LUCINDA WILLIAMS – Essence
(Lost Highway / Universal )
Je voudrais ici éveiller l’attention de tous ceux qui ne connaissent pas Lucinda et qui ont un a priori fâcheux sur certains artistes dits de " country rock ", pour en avoir écouté des mauvais peut-être, et aussi parce que le genre n’est pas vraiment européen. Moi-même, il y a quelque temps, c’était " non merci ", mais j’ai retourné ma veste qui, je vous rassure, n’est pas indienne, ni à franges, et je ne porte pas de chapeau de cow-boy. Je n’ai aucune fascination particulière pour la country. Par contre, et c’est tout récent – et vive le net, je découvre derrière l’étiquette assez vendeuse outre-atlantique, une foule d’artistes captivants, maîtrisant l’art de donner des frissons d’émotion sur trois notes, régulièrement dotés d’une voix dont on ne peut plus se passer, et qui préfèreront toujours revenir à un bon vieux morceau traditionnel, inscrit dans la mémoire de la condition humaine, plutôt que de s’égarer dans les maladifs méandres de jeunes gens qui s’ennuient et nous le bâillent à longueur d’œuvres sans vie. Lucinda Williams est de ceux-là, à la différence qu’elle s’est élevée au delà du genre – qui a tendance à être puriste – par une forte personnalité (une sorte de Patti Smith enfantée par Emmylou Harris) et une élégance mélodique qui m’a personnellement rappelé les Only Ones, ce groupe au son si beau, circa 78-80…

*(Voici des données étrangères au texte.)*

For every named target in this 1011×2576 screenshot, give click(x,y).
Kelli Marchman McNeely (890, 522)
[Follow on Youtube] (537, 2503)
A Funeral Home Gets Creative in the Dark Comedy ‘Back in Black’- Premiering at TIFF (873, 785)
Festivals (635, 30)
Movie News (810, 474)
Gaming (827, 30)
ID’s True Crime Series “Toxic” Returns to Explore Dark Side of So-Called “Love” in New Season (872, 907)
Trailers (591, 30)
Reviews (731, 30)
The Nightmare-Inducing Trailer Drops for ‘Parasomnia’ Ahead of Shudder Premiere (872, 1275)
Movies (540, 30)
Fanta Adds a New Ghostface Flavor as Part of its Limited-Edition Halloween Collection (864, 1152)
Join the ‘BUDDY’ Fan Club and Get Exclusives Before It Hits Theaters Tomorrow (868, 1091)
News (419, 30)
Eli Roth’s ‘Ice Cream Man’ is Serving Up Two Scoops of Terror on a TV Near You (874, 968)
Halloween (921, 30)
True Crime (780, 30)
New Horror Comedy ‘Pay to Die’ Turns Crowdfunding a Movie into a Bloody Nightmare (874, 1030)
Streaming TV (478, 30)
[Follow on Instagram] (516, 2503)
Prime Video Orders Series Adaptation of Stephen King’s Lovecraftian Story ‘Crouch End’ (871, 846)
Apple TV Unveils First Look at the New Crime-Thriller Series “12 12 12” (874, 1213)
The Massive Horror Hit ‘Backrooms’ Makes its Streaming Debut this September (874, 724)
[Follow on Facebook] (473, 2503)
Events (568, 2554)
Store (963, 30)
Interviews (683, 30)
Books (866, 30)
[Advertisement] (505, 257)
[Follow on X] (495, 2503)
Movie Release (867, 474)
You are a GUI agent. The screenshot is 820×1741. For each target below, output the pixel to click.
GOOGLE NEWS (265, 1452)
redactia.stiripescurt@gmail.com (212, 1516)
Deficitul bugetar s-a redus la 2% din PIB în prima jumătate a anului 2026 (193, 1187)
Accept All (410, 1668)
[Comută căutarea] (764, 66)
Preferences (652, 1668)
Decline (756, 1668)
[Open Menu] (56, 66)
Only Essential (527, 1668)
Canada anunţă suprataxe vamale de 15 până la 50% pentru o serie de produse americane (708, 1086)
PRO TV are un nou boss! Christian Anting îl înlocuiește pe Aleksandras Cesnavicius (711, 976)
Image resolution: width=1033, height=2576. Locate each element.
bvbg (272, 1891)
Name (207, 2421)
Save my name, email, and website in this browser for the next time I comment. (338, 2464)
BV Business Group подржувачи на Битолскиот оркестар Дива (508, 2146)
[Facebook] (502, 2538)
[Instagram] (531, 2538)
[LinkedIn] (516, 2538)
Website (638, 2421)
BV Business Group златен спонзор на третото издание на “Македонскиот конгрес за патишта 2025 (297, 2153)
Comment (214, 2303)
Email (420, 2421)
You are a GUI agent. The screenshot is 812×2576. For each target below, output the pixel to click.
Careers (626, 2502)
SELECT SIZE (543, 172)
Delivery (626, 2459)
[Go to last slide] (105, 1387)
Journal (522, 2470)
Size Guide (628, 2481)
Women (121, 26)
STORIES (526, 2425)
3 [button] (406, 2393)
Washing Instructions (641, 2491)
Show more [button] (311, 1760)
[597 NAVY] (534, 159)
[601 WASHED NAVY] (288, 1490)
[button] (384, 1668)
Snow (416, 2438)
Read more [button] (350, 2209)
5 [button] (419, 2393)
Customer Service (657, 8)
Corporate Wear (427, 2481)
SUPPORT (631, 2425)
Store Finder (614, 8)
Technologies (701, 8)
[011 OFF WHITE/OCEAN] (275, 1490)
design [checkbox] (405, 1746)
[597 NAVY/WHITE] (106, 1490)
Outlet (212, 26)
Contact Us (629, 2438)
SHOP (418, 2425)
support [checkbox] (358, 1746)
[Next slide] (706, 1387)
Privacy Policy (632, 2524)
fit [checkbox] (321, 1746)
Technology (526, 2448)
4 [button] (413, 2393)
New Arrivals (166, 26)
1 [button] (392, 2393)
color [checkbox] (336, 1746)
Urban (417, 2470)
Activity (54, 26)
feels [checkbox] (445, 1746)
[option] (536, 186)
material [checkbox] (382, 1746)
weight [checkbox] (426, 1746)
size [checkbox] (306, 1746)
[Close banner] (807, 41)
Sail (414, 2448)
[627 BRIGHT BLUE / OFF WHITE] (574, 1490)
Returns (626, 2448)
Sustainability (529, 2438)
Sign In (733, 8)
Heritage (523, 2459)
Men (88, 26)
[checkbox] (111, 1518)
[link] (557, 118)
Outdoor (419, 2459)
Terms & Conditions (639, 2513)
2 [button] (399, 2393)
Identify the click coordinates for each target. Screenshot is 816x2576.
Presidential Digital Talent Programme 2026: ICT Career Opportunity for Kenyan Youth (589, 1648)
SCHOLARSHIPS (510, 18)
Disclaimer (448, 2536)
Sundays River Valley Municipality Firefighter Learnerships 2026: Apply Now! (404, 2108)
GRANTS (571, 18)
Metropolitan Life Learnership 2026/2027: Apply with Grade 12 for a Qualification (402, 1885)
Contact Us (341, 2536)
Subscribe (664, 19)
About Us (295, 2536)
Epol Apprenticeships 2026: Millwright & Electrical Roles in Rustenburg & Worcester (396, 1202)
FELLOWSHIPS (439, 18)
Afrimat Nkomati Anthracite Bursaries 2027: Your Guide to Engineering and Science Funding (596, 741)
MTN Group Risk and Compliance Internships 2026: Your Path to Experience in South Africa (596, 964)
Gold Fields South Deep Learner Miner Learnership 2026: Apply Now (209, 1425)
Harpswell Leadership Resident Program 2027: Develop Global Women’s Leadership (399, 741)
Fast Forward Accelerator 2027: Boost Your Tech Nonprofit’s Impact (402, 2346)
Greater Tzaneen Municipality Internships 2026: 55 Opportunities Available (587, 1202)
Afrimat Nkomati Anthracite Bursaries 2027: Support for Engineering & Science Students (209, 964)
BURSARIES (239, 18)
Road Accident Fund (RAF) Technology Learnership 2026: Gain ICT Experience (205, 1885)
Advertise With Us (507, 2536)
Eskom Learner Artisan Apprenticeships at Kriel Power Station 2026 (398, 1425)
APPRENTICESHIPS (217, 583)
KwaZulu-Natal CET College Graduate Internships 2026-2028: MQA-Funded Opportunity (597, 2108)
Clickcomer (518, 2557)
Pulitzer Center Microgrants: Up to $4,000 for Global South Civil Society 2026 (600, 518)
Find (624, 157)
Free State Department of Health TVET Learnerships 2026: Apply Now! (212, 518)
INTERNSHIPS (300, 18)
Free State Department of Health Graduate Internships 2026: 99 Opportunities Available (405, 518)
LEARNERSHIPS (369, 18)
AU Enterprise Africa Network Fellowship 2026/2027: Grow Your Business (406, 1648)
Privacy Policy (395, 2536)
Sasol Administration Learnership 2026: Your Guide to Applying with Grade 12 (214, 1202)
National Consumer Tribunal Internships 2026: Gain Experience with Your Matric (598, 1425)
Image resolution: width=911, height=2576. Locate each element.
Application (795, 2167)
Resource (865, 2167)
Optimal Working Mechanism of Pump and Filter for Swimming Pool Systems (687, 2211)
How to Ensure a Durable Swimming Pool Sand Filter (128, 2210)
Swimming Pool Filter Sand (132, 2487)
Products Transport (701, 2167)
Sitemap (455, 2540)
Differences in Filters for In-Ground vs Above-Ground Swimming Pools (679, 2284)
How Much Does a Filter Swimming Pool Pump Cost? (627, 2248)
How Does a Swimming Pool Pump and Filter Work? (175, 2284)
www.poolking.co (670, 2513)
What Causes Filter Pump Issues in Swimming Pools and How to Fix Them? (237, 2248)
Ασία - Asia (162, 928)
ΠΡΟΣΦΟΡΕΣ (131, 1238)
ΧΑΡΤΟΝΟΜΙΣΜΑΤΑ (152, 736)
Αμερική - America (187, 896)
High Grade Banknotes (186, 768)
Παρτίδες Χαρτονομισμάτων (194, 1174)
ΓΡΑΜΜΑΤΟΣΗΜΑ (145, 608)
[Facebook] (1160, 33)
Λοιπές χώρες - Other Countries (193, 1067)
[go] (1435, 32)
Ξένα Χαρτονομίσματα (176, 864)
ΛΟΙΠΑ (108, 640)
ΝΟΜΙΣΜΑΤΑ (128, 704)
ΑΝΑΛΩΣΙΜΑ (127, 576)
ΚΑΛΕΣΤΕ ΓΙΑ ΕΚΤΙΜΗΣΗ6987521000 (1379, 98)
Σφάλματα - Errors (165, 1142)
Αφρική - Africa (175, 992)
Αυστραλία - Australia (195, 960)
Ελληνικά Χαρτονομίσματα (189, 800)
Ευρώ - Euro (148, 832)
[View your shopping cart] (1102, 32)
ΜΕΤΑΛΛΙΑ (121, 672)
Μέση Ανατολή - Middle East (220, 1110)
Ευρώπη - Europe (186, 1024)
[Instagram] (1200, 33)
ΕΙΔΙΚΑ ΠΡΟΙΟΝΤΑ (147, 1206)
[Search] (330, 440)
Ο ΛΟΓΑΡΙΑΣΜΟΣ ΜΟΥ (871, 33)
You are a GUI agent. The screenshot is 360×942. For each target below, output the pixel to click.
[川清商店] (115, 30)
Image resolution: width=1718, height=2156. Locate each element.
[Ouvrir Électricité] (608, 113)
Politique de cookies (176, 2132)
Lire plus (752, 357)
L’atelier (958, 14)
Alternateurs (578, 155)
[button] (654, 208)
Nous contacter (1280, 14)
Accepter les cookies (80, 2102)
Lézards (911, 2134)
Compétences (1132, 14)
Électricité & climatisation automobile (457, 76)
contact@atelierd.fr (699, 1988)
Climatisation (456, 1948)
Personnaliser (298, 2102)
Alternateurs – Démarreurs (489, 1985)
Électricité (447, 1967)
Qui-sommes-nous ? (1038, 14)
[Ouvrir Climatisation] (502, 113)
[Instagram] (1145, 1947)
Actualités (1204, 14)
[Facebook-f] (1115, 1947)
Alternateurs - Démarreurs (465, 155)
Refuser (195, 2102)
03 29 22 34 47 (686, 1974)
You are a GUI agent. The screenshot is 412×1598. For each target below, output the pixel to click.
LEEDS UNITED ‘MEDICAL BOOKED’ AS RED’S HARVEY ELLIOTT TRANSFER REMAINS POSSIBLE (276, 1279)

Donc une chance particulière de plaire aux européens, ce qui s’est passé avec le chef-d’œuvre précédent, " Car Wheels On A Gravel Road ", sorti il y a deux ans, de façon assez discrète tout de même…Peut-être était-ce encore un peu trop country ? Mais si poignant ! Du niveau du " Tonight’s The Night " de Neil Young…en plus beau encore, notamment grâce à la voix ( ah !les voix, mes amis, tout est là ! ) de Lu ( c’est son croquant petit nom…), tour à tour griffeuse et tendre, douce et brisée. Une voix qui fait encore la différence sur ce nouveau disque, " Essence ", sorti en juin : moins énergique et varié que le précédent, il est néanmoins beau et attachant.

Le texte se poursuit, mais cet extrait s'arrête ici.